Pertama, dalam tebus murah tersebut telah terjadi penggabungan dua akad dalam satu akad (shafqataini fi shafqah wahidah), atau berlangsung satu akad yang mensyaratkan adanya akad yang lain.

Yang demikian itu telah dilarang sesuai hadits dari Ibnu Mas’ud RA, yang berkata :

نَهَى رَسُوْلُ اللهِ صَلىَّ اللهُ عَلَيْهِ وَسَلَّمَ عَنْ صَفْقَتَيْنِ فِيْ صَفْقَةٍ وَاحِدَةٍ

”Rasulullah SAW telah melarang dua kesepakatan dalam satu kesepakatan.” (shafqataini fi shafqah wahidah). (HR. Ahmad, Musnad Ahmad, Juz I, hlm. 398, nomor hadits 3783; HR Al Bazzar, Musnad Al Bazzar, Juz V, hlm. 384, nomor hadits 2017).

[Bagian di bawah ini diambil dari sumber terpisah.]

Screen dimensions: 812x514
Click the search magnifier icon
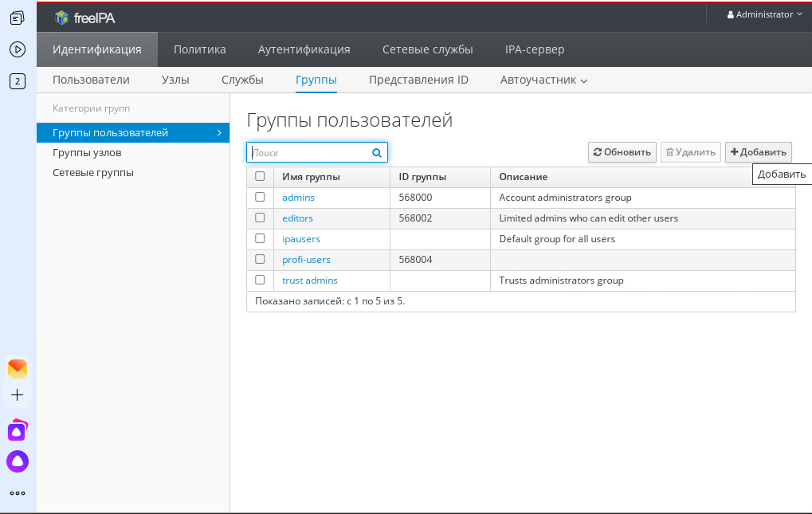pyautogui.click(x=376, y=152)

Hadits di atas dinilai hadits shahih li ghairihi oleh Syekh Syu’aib Al Arna’uth. (Lihat Musnad Ahmad bi Ahkam Al Artna’uth, Juz IV, nomor hadits. 3783).

Imam Al Haitsami mengomentari hadits riwayat Imam Ahmad tersebut dengan berkata, "Rijaalu Ahmad tsiqaat.”  (para periwayat hadits dalam hadits riwayat Imam Ahmad itu adalah para periwayat hadits yang tsiqah.” (Lihat Imam Al Haitsami, Majma’az Zawaid wa Manba’ul Fawa’id, Juz IV, hlm. 84-85).

Yang dimaksud dengan sabda Rasulullah SAW "Dua kesepakatan dalam satu kesepakatan” (shafqataini fi shafqah wahidah), menurut Imam Taqiyuddin An Nabhani, adalah adanya dua akad dalam satu akad (wujuudu ‘aqdaini fi ‘aqdin wahid). Dengan kata lain, hadits tersebut melarang adanya satu akad yang mensyaratkan adanya akad yang lain (wa huwa yusytarathu fi al ‘aqdi ‘aqdun akhar). (Taqiyuddin An Nabhani, Al Syakhshiyyah Al Islamiyyah, Juz II, hlm. 305; Taqi Utsmani, Fiqh Al Buyu’, Juz I, hlm. 505; Yusuf As Sabatin, Al Buyu' Al Qadimah wa Al Mu'ashirah, hlm. 27).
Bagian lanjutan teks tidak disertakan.